John Tyler sits as President of the Peace Congress in Washington. Peace Congress, indeed! ‘Tis a Convention of old Fossils and half-fledged secessionists who want to coerce the people into some falsely-called compromise whereby their traitor brethren in [the] Cotton States may be enabled to recover from the consequences of their rebellion and dictate terms to those before whom they should humbly kneel for sentence of condemnation.

And at the head of this nest of worn-out hacks and quacks is John Tyler. It must be agreeable to the respectable silver grey whips—the old-line Henry Clay whips to sit in a Convention presided over by the most contemptible traitor known in the history of American politics. John Tyler is a fitting head for this Judas Convention which arrogates to itself the name of Peace Congress.

Can any patriotic measure emanate from this convention of old grannies with that man at its head who betrayed the old Whig Party? Judas betrayed his master with a kiss, and John Tyler obtained the nomination for Vice-President in 1840, because he shed tears and refused to be comforted when Henry Clay lost the nomination. At that convention John Tyler wept like a child, and Henry Clay’s friends melted before his inconsolable grief and asked that as Clay was defeated, his devoted friend should be named for Vice President. Those tears of Tyler’s were successful, and he was chosen under cover of the old hero, and at Harrison’s death, stepped into the Presidential chair. Ambition was his god and devil, and as Henry Clay was to succeed him, he who had cried so bitterly because Clay could not be President in 1840, betrayed his party for the sake of killing off one whom he looked upon as his rival in the succession. He formed a cabinet for the sole object of ruining Clay in 1844, and filled the offices all over the country with the enemies of the great Kentuckian. And thus John Tyler defeated Clay and elected Polk in 1844, sending his son “Bob” out as a missionary in the work.

Sunken within the depths of public contempt, he retired to Virginia and was never heard of more until now. People thought him dead and buried and the devil picking his bones; but now he is resurrected and turned once more upon the top of the ground to fester in the Surrender Convention. ‘Tis said old age is fastening its grapples on the wretched hypocrite who was so ready to “shed tears for Henry Clay,” and that deafness is come upon him. It is fitting that the god-forsaken old man if deaf, should sit beside the secretary of that misnamed peace congress, who is said to be getting blind. The deaf and the blind at the head of the Peace Congress! If this is so, fit instruments are they to lead the poor fools who will confer with traitors in open rebellion.

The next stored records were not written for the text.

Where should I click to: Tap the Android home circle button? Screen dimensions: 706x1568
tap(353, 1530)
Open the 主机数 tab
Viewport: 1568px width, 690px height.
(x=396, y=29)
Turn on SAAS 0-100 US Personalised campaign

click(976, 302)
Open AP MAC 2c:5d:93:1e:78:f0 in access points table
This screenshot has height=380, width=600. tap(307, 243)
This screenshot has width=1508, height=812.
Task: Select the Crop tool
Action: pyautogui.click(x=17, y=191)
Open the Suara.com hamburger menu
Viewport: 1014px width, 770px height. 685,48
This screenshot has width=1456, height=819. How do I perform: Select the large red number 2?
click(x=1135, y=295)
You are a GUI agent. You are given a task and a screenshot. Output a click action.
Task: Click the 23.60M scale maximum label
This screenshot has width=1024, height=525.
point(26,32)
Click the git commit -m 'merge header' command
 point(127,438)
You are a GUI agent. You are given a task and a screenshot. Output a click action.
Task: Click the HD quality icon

And how exhausted is American soil if the people of this country must fall back upon such a crying, sniveling, puling old politician as this tricky and despicable knave, John Tyler? Is John Tyler the only statesman who can re-construct the Government? A late despatch says Mr. Tyler declares “the action of the Convention must be prompt—he will admit of no delay!” Well, now, what do you suppose he will do about it? Is he the Lord High Chamberlain and Keeper of the great Union Seal? Is this man who for fourteen years has been buried in a vault of infamy—is he, coming from his grave like a foul spirit, a proper agent to breathe peace and to re-establish public confidence? Why, we should as soon expect to see the devil incarnate settling splits in churches and healing troubles in Sunday Schools. John Tyler, a powerless, brainless old office-seeking curmudgeon whole all parties and all peoples abhor, going to save the country and redeem the National honor!